Answer is: option2

\( y = \frac{3}{2}x - \frac{1}{2} \)

Solution:

Find the equation of the line normal to the graph of \( 2x^2 + 3y^2 = 5 \) at the point \( (1,1) \).

Steps:

1. Implicit Differentiation:

Differentiate the equation \( 2x^2 + 3y^2 = 5 \) with respect to \( x \):

\[ 4x + 6y \frac{dy}{dx} = 0 \]

2. Solve for \( \frac{dy}{dx} \):

\[ 6y \frac{dy}{dx} = -4x \] \[ \frac{dy}{dx} = \frac{-4x}{6y} = \frac{-2x}{3y} \]

3. Substitute the Point \( (1, 1) \):

Substitute \( x = 1 \) and \( y = 1 \) into the equation for \( \frac{dy}{dx} \):

\[ \frac{dy}{dx} = \frac{-2(1)}{3(1)} = \frac{-2}{3} \]

So, the slope of the tangent line at \( (1, 1) \) is \( \frac{-2}{3} \).

4. Find the Slope of the Normal Line:

The slope of the normal line is the negative reciprocal of the slope of the tangent line. Therefore, the slope of the normal line is:

\[ \text{slope of normal} = \frac{3}{2} \]

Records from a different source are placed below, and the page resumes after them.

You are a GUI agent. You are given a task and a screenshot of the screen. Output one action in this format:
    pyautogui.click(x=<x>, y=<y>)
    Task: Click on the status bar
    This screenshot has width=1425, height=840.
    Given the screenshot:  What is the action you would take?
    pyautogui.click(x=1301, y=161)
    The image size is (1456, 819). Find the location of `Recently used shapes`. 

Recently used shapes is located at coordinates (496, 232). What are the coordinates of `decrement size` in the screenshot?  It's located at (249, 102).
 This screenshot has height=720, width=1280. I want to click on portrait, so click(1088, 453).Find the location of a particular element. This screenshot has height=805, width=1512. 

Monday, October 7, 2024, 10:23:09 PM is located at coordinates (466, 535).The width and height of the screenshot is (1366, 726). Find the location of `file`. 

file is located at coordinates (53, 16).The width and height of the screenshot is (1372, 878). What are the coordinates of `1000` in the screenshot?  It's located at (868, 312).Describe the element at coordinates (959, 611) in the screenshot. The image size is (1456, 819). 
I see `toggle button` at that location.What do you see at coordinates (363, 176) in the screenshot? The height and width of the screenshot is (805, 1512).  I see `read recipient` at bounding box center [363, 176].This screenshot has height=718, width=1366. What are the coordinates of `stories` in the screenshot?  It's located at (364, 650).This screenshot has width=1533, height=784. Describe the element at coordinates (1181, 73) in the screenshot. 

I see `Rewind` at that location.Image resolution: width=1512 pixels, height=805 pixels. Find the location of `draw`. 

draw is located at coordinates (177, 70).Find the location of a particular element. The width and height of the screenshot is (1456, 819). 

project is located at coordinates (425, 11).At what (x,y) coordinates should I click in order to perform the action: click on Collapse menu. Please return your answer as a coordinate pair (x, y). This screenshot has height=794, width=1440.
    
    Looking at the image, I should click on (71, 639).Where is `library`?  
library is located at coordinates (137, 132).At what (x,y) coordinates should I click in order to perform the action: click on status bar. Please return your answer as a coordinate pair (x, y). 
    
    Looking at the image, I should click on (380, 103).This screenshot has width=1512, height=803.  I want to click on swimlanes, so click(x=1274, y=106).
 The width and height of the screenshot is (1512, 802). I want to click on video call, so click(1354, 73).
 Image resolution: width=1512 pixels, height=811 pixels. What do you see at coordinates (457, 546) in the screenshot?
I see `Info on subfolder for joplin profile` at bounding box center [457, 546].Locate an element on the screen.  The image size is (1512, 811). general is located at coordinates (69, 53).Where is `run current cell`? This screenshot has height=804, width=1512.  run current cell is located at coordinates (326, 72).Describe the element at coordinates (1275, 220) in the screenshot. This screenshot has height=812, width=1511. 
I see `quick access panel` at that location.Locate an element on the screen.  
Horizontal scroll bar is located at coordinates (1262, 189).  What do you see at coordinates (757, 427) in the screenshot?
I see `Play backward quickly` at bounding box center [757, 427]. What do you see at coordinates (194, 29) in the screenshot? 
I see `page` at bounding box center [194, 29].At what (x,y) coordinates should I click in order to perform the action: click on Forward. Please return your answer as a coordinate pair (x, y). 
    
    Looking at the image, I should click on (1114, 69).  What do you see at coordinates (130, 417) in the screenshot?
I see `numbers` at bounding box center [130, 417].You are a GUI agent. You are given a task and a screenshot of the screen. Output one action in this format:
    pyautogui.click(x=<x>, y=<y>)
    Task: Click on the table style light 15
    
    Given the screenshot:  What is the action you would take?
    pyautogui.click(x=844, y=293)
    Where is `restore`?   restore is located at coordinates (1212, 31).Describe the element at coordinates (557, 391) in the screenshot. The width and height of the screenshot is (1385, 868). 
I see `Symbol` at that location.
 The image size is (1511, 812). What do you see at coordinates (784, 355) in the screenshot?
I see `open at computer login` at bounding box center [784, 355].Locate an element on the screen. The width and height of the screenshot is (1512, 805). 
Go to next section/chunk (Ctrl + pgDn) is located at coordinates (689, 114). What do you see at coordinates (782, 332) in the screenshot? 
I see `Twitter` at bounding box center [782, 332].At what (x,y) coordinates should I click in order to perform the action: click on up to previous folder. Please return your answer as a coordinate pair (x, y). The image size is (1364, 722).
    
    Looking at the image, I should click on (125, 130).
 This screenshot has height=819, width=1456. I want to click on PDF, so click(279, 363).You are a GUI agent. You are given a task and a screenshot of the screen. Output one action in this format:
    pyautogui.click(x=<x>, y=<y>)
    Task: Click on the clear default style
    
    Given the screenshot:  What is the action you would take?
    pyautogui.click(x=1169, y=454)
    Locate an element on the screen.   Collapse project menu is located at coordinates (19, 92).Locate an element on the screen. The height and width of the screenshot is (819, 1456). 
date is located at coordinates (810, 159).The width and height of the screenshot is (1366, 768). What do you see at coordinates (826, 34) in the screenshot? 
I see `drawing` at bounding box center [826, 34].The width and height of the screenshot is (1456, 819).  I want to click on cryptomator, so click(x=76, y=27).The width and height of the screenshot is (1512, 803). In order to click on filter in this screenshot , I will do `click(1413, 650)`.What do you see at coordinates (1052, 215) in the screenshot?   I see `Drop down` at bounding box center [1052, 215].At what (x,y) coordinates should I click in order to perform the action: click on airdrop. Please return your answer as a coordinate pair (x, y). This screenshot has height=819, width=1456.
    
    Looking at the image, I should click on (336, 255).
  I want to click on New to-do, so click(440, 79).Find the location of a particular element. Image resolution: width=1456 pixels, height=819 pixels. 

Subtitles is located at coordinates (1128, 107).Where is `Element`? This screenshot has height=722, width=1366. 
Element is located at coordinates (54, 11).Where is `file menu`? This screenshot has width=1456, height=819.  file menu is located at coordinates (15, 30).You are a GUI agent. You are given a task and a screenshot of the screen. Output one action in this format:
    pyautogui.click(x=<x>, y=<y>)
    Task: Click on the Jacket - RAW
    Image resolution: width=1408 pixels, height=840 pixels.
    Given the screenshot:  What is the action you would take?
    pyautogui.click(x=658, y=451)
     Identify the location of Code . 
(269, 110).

5. Equation of the Normal Line:

The equation of the line is in point-slope form:

\[ y - y_1 = m(x - x_1) \]

Substituting the slope \( m = \frac{3}{2} \) and the point \( (1, 1) \):

\[ y - 1 = \frac{3}{2}(x - 1) \]

Expanding this:

\[ y - 1 = \frac{3}{2}x - \frac{3}{2} \] \[ y = \frac{3}{2}x - \frac{3}{2} + 1 \] \[ y = \frac{3}{2}x - \frac{1}{2} \]

Final Answer:

The equation of the line normal to the graph at \( (1, 1) \) is:

\[ y = \frac{3}{2}x - \frac{1}{2} \]

The correct answer is (B).